10. Lastly, Epidemics resemble each other in being produced by the same causes. The whole tenor of experience shows that whatever produces an especial liability to one epidemic, produces a similar liability to every other.

The Causes of epidemics, as of all other diseases, are divided into two classes,—the predisposing and the primary. The predisposing causes are those circumstances which bring the body into a fit state for the action of the primary. The primary cause is the agent which directly and immediately excites the disease.

If a number of persons, in an ordinary state of health, say a hundred, are exposed to the primary cause of any epidemic—to the poison of Cholera for example—probably not more than ten would be seized with the disease. Why do the ninety escape? The poison, by the supposition, encompasses and acts upon all alike: why do ten only suffer? Suppose these same hundred persons took a large dose of arsenic, or an over-dose of chloroform, not only would not one in ten escape, but every individual would certainly perish.

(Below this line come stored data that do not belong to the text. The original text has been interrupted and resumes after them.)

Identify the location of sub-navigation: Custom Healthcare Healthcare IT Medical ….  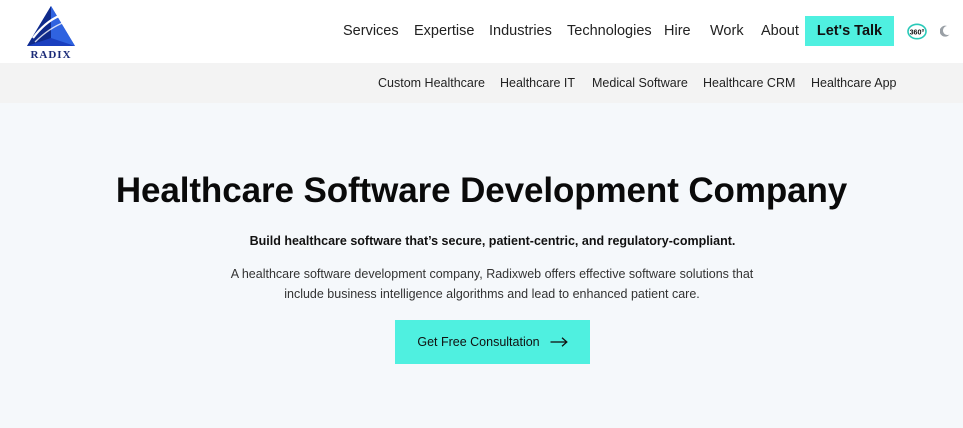
(482, 83).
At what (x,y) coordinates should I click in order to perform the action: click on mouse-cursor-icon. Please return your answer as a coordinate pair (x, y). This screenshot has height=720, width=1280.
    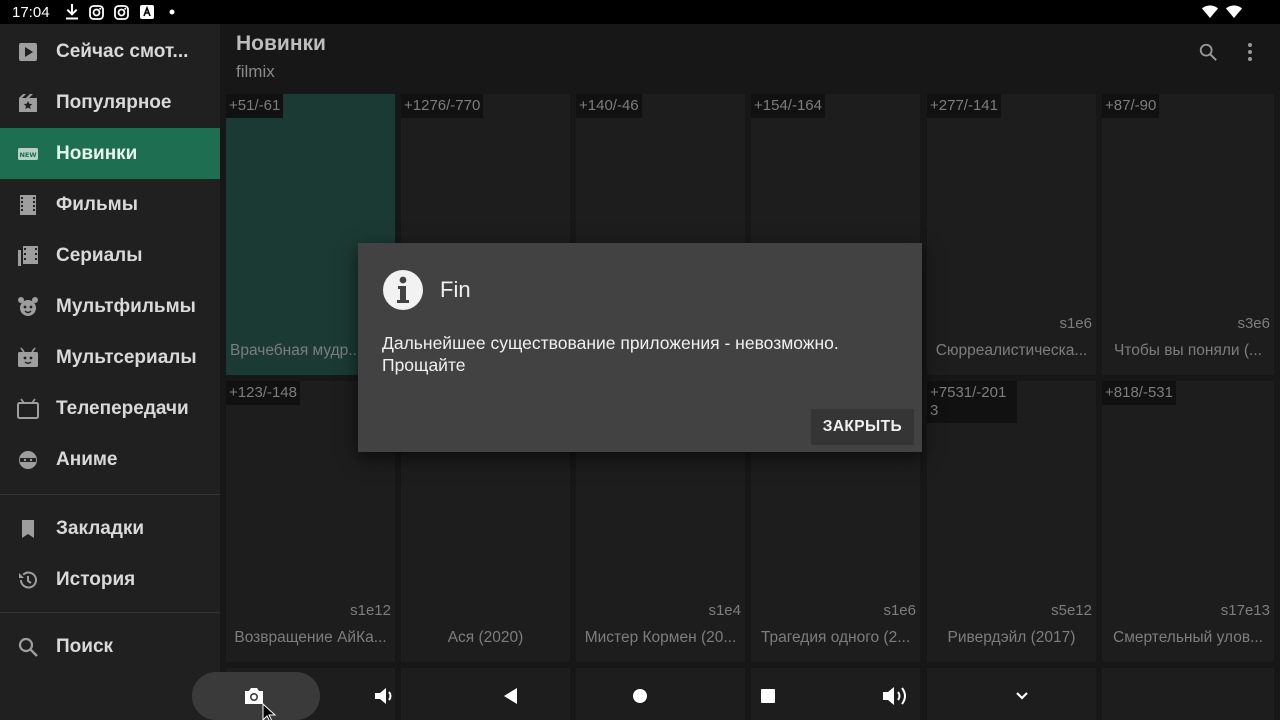
    Looking at the image, I should click on (270, 712).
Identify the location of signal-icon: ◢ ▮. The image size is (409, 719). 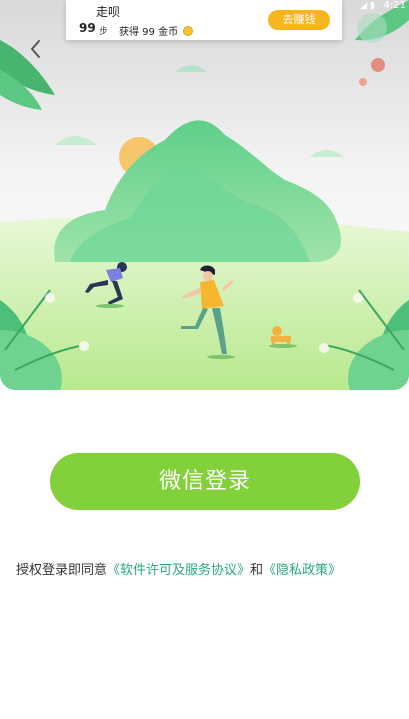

It is conceived that the primary cause cannot take effect unless the system be in a state of susceptibility to its action; that there is in the body an innate power of resistance to all noxious agents of this kind, rendering it, when in full vigour, invulnerable to them; that there are certain circumstances which weaken or destroy this resisting power, and which even impart to the body a peculiar susceptibility to the influence of such agents—and these circumstances are called predisposing causes.

The predisposing causes of epidemics may be divided into two classes—External and Internal. The external are those which vitiate the atmosphere; the internal are those which more immediately vitiate the blood.

The vitiators of the atmosphere include overcrowding, filth, putrescent animal and vegetable matters of all kinds, exhalations from foul cesspools, sewers, rivers, canals, ditches, marshes, swamps, &c. Causes of this class are also called localizing, because they favour the generation and spread of epidemics in the localities in which they abound.